Kenya destroys 83-year-old mosque in Kisumu
NAIROBI, Kenya - The government of Kenya through the Kenya Railways cooperation on Saturday destroyed an 83-year-old Mosque in Kisumu, a city located in the Western part of the country, in what has elicited anger and condemnation from the larger Muslim community in the country.
Kenya Railways dispatched machinery on Saturday at 3 am, which reduced the oldest worshipping site in just under one hour, leaving behind just debris which only evokes bad memories of the unique mosque, one of the biggest in the city.
Masjid Kibos Mosque is one of the largest centers of worship by the Muslim community which was started around 83 years ago. The Kenya Railways has been accused of nuzzling the freedom of worship which is enshrined in the country's constitution.
Aden Duale, the Garissa Town MP who also served for eight years as the Majority Leader, accused the government of Kenya of violating the freedoms of worship, adding that the act was a demonstration of impunity perpetrated by the current regime.
"The demolition of Jamia Mosque, Kibos, Kisumu county is immoral, anti-Islam and uncalled for. This Masjid was build in 1938 and was demolished at 3 am by Kenya Railways. Under any circumstance, it is unconstitutional, an affront to the freedom of worship and abuse to the Muslim umma," he wrote on Twitter.
"It's forbidden to demolish houses of worship. I condemn Kenya Railways who acted against an existing court order to demolish the Mosque & residential houses leaving many innocent Kenyans homeless. Even in heinous regimes, none in the history has ever demolished the house of worship," added Duale.
The third-term MP said the incident was an embarrassment to the Muslim countries community which is the second-largest religion in the country. He said Islam forbids the demolition of places used for worship.

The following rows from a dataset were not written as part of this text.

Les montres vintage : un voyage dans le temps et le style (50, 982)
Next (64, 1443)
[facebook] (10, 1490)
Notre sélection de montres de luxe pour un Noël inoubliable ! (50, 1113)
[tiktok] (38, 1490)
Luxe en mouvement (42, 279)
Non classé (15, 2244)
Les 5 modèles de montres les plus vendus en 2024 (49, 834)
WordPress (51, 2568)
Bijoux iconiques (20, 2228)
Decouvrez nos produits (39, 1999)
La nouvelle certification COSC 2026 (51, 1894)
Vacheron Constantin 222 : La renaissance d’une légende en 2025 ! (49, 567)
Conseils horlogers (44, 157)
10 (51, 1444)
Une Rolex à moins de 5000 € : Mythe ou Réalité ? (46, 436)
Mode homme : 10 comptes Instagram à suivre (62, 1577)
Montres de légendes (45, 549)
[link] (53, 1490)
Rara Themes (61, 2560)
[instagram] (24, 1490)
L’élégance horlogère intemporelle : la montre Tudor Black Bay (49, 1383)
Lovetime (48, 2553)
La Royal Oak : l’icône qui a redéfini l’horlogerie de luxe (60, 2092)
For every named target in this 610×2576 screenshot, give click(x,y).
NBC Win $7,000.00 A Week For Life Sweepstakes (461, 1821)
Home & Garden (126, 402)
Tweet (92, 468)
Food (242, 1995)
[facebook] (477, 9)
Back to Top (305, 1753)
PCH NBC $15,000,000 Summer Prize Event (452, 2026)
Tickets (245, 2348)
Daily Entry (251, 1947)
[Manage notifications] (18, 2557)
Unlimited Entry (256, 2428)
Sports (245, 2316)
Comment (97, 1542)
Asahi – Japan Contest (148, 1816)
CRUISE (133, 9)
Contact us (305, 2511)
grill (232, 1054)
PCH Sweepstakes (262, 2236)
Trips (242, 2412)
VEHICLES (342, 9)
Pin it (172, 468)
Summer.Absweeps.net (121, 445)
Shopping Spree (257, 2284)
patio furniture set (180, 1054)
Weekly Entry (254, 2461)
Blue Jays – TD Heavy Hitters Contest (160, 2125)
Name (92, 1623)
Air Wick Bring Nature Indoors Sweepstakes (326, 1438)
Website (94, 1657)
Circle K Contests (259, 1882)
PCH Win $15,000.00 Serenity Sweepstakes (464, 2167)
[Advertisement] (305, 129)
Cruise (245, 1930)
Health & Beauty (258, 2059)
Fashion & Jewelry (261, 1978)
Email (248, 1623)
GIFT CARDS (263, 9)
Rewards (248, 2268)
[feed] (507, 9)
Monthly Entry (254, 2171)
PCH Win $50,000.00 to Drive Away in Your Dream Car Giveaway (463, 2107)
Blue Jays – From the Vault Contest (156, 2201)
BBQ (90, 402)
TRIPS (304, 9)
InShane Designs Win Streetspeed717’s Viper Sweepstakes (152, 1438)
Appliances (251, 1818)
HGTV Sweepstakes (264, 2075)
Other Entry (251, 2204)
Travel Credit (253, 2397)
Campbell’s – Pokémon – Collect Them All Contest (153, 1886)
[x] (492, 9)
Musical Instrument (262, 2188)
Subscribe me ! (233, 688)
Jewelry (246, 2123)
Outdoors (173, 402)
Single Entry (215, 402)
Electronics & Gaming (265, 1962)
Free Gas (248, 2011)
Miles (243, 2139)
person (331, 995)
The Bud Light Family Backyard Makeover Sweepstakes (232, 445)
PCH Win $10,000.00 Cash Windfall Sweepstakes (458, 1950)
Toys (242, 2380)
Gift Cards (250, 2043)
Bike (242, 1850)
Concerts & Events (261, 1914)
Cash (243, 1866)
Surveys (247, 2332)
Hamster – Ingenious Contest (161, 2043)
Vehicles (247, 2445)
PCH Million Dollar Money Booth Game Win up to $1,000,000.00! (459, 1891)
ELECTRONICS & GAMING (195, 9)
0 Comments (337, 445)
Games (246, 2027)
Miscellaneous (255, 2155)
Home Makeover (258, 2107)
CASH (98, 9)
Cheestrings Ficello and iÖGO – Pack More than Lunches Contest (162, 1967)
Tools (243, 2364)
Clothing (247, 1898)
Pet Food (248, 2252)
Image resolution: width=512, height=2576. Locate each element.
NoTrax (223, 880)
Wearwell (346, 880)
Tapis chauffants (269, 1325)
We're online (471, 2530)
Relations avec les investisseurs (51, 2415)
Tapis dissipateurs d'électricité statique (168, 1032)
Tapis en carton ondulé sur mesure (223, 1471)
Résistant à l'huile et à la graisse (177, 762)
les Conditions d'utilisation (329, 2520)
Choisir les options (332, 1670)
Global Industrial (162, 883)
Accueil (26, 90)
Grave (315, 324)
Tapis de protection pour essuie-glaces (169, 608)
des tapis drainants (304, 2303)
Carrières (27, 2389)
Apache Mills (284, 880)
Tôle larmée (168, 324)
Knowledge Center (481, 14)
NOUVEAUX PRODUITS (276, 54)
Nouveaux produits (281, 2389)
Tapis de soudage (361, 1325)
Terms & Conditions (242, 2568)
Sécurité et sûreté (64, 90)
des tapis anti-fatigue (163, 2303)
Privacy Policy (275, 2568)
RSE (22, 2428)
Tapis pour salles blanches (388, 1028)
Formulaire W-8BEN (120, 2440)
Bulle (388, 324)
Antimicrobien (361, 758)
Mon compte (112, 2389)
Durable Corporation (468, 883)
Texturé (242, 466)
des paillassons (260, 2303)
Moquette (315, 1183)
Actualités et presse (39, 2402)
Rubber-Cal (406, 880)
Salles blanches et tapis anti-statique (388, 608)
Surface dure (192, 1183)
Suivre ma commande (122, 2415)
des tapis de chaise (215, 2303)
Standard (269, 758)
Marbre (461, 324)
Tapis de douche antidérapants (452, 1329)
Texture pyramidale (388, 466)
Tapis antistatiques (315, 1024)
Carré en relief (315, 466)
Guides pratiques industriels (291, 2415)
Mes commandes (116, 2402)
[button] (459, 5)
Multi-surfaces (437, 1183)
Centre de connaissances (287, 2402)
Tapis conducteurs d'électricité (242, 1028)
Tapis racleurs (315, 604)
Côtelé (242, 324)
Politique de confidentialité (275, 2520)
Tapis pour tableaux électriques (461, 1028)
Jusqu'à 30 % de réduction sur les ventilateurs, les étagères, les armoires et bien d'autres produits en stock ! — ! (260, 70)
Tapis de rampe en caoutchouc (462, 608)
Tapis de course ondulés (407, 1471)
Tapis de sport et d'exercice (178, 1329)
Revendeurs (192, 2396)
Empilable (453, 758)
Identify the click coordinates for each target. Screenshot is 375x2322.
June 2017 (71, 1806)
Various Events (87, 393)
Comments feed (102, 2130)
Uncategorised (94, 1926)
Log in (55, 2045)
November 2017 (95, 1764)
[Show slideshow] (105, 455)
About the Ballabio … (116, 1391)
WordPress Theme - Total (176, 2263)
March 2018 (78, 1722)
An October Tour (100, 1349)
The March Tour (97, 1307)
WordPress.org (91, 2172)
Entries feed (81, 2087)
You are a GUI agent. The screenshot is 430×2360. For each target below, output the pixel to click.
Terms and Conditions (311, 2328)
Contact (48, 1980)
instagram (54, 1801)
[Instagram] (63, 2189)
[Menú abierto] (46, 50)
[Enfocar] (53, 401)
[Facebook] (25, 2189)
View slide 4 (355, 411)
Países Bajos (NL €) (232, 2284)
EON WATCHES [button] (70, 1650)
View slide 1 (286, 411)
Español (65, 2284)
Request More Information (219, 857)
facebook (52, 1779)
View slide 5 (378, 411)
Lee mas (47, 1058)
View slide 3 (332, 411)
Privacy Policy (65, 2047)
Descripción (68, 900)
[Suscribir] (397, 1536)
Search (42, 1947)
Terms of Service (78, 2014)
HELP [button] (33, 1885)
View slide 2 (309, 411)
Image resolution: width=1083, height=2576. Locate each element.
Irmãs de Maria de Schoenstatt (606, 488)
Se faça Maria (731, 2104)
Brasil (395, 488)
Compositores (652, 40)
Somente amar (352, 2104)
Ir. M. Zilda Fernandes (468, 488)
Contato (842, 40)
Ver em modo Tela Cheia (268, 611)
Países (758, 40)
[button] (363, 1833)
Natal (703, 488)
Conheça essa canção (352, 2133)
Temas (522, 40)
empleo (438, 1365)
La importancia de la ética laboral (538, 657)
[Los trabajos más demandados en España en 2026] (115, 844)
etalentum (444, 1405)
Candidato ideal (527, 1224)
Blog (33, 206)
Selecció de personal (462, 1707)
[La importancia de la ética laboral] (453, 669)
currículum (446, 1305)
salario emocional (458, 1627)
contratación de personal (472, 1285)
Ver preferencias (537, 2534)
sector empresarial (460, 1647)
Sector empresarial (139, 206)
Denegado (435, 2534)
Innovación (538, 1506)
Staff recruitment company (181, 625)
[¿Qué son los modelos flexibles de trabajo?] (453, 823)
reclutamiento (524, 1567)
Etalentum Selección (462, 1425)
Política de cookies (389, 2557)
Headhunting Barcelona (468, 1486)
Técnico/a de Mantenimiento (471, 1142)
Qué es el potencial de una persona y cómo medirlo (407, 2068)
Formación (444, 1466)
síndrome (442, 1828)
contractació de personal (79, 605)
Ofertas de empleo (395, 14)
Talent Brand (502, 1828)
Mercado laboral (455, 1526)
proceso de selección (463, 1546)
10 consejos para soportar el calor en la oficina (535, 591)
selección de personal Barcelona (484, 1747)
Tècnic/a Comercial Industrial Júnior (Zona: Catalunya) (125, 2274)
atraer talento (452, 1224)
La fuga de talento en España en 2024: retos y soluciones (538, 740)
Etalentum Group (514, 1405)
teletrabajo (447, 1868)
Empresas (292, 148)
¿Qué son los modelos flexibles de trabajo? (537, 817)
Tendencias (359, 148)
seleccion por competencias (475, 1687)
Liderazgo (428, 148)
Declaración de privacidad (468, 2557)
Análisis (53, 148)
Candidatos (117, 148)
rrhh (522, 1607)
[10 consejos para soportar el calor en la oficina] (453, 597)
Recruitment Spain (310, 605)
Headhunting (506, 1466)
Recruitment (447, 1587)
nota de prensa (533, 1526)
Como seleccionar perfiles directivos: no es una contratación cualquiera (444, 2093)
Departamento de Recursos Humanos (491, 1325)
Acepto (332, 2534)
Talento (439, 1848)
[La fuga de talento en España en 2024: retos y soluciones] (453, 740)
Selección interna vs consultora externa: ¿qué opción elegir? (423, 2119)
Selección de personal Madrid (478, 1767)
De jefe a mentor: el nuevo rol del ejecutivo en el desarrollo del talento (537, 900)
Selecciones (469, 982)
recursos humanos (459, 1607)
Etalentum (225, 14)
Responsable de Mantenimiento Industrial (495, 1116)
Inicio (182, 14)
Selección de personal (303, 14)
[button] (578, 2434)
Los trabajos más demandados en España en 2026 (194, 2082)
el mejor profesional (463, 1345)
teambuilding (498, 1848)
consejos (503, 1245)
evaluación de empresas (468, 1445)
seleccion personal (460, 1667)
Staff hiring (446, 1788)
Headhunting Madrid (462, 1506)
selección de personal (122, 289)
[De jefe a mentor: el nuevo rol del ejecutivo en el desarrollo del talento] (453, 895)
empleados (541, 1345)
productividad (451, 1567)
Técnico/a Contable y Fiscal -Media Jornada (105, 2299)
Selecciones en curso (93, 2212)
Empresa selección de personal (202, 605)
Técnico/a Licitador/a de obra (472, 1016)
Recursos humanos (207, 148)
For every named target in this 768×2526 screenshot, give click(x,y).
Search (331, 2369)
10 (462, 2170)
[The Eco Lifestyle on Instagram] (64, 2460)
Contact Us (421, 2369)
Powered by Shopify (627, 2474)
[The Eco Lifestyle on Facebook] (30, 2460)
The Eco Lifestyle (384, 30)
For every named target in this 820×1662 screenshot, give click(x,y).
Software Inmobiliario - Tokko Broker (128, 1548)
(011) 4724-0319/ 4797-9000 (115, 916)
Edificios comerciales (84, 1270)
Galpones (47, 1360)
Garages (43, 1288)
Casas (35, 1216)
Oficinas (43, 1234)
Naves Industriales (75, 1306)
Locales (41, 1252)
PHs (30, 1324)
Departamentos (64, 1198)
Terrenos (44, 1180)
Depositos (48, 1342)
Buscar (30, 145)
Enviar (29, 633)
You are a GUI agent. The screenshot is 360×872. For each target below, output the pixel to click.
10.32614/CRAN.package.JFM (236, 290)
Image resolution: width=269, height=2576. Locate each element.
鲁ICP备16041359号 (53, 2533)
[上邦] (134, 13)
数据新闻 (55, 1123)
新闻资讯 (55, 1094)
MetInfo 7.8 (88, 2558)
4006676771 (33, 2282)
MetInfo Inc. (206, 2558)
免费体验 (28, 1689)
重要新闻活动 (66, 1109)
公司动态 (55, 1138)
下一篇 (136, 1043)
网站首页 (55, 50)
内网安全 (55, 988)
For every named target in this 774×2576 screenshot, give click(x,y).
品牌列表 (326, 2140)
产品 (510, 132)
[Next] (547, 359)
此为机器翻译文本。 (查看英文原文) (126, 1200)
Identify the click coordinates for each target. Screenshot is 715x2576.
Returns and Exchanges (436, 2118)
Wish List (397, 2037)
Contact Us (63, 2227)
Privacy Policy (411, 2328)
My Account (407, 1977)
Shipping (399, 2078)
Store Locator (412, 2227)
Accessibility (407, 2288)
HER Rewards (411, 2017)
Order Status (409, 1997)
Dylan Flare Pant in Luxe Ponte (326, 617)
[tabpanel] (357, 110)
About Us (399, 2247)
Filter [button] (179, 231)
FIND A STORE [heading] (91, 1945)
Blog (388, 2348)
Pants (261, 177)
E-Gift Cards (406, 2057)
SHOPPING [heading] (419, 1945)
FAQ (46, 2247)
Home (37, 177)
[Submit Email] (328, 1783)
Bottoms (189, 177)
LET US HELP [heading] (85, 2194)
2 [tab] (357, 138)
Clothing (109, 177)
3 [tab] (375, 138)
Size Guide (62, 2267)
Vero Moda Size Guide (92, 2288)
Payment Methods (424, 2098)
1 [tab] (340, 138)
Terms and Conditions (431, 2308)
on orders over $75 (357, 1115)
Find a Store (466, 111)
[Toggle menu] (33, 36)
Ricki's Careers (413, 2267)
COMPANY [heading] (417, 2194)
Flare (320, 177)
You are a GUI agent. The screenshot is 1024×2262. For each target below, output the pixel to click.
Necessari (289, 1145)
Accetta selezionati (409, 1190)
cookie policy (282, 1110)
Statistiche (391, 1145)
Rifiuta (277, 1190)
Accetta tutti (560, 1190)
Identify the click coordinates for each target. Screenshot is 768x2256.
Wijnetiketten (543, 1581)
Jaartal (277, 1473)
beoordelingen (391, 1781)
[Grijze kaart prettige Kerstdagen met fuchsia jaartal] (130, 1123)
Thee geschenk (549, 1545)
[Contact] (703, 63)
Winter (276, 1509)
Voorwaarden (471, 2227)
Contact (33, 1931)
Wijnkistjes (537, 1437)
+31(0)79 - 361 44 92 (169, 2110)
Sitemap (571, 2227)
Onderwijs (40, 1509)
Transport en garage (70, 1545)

"We shall protect all houses of worship including those of other faiths. Islam does not allow the destruction of places of worship," said Duale. “And who is more unjust than those who prevent the name of Allah from being mentioned in His mosques and strive toward their destruction.
The destruction of the mosque was also condemned by other leaders, who called for an apology from the government. Abdikadir Aden, a member of Parliament for the East Africa community from Kenya, said that those involved in the destruction should be arrested.
"I condemn the demolition of 1938 built Kibos Mosque in Kisumu. Destruction of the many homes of poor Kenyans in total disregard of a court order is also a crime. Those involved in the operation are criminals and must be brought to book," he noted.
"The demolition of Jamia mosque Kisumu county is anti-Islam and uncalled and forbidden to demolish places of worship. I condemn this barbaric act. Kenya railway should face the wrath of the law," added Ahmed Abdi, a resident of Kisumu.
The mosque, Kenya said, was built on government land which belongs to the Kenya Railways. The Railways cooperation is intending to use it for the construction of the Kenya-Uganda railway which is projected to boost the economy of western Kenya.
Freedom of worship is inherent in the constitution of Kenya, a country that has at least 80 percent Christians. The remaining 20 percent is usually Muslim and Hindu, who are also part of the important community of Kenya.